**What the task requires**
Only the lines from the first line of the records through the line containing "Фізіотерапевтична лікарня (33, 363)" belong in the answer. Copy them exactly.

Collected data:
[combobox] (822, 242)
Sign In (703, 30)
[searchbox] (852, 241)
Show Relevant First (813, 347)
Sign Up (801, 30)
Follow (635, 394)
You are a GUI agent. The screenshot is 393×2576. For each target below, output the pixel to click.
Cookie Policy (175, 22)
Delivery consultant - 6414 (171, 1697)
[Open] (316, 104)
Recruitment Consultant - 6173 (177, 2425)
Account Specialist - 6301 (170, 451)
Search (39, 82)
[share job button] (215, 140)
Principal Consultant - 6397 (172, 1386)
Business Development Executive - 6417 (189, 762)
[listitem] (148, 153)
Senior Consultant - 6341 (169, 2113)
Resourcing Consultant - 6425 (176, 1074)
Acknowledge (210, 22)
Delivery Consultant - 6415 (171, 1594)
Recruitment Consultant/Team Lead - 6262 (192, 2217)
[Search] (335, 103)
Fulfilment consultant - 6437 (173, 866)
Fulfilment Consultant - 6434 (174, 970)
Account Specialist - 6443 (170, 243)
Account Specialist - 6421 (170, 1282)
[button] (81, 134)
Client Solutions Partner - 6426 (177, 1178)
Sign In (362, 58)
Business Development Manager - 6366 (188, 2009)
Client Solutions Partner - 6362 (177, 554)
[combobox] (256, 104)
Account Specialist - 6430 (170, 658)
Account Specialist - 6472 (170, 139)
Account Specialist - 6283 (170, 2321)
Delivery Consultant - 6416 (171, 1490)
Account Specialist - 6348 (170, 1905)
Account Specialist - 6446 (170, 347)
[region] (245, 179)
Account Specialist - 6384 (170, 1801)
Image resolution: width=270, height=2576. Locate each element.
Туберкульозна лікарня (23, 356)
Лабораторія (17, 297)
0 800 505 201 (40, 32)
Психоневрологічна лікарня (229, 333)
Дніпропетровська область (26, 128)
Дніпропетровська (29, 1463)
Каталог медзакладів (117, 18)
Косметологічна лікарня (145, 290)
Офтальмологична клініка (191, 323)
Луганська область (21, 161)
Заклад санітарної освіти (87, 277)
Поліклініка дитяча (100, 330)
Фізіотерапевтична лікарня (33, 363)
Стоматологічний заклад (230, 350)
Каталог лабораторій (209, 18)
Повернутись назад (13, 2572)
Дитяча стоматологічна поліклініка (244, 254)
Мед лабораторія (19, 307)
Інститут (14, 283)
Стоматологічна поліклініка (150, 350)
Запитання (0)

**Answer space**
[combobox] (822, 242)
Sign In (703, 30)
[searchbox] (852, 241)
Show Relevant First (813, 347)
Sign Up (801, 30)
Follow (635, 394)
You are a GUI agent. The screenshot is 393×2576. For each target below, output the pixel to click.
Cookie Policy (175, 22)
Delivery consultant - 6414 (171, 1697)
[Open] (316, 104)
Recruitment Consultant - 6173 (177, 2425)
Account Specialist - 6301 (170, 451)
Search (39, 82)
[share job button] (215, 140)
Principal Consultant - 6397 (172, 1386)
Business Development Executive - 6417 (189, 762)
[listitem] (148, 153)
Senior Consultant - 6341 (169, 2113)
Resourcing Consultant - 6425 (176, 1074)
Acknowledge (210, 22)
Delivery Consultant - 6415 (171, 1594)
Recruitment Consultant/Team Lead - 6262 (192, 2217)
[Search] (335, 103)
Fulfilment consultant - 6437 (173, 866)
Fulfilment Consultant - 6434 (174, 970)
Account Specialist - 6443 (170, 243)
Account Specialist - 6421 (170, 1282)
[button] (81, 134)
Client Solutions Partner - 6426 (177, 1178)
Sign In (362, 58)
Business Development Manager - 6366 (188, 2009)
Client Solutions Partner - 6362 (177, 554)
[combobox] (256, 104)
Account Specialist - 6430 (170, 658)
Account Specialist - 6472 (170, 139)
Account Specialist - 6283 (170, 2321)
Delivery Consultant - 6416 (171, 1490)
Account Specialist - 6348 (170, 1905)
Account Specialist - 6446 (170, 347)
[region] (245, 179)
Account Specialist - 6384 (170, 1801)
Image resolution: width=270, height=2576. Locate each element.
Туберкульозна лікарня (23, 356)
Лабораторія (17, 297)
0 800 505 201 (40, 32)
Психоневрологічна лікарня (229, 333)
Дніпропетровська область (26, 128)
Дніпропетровська (29, 1463)
Каталог медзакладів (117, 18)
Косметологічна лікарня (145, 290)
Офтальмологична клініка (191, 323)
Луганська область (21, 161)
Заклад санітарної освіти (87, 277)
Поліклініка дитяча (100, 330)
Фізіотерапевтична лікарня (33, 363)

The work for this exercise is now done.